Omit the images, then repeat the listing exactly.
*** SOURCE DATA ***
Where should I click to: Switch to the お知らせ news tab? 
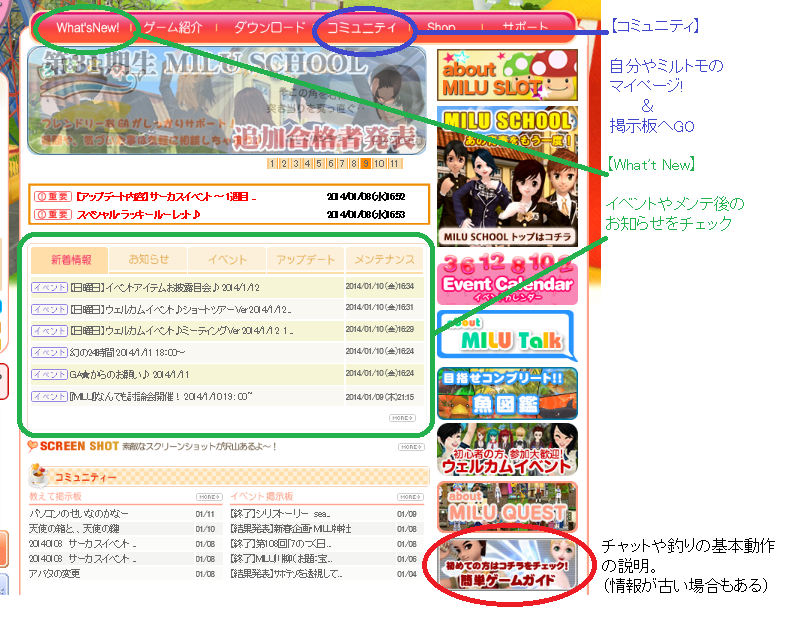[148, 260]
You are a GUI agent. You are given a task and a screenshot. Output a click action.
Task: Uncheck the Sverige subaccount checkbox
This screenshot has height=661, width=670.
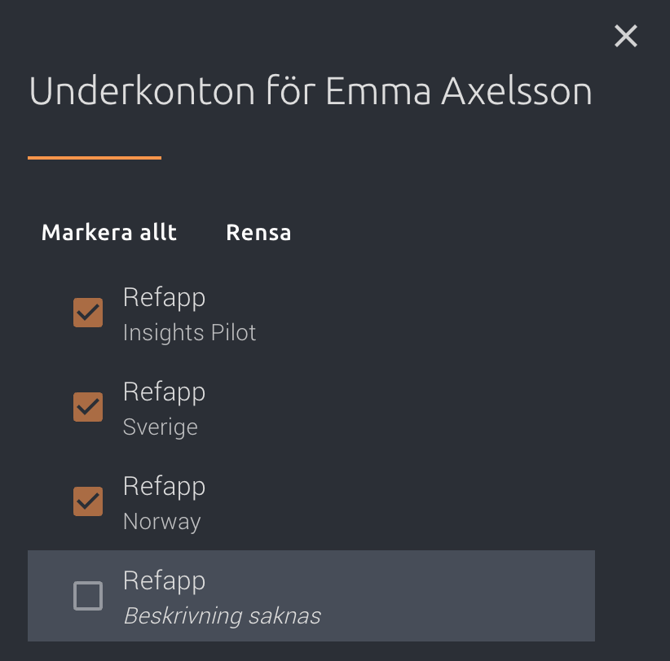click(88, 407)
***
• [THE ANSWER]
Where should I click to: Switch to the お知らせ news tab? 
[148, 260]
You are a GUI agent. You are given a task and a screenshot. Output a click action.
Task: Uncheck the Sverige subaccount checkbox
This screenshot has height=661, width=670.
click(88, 407)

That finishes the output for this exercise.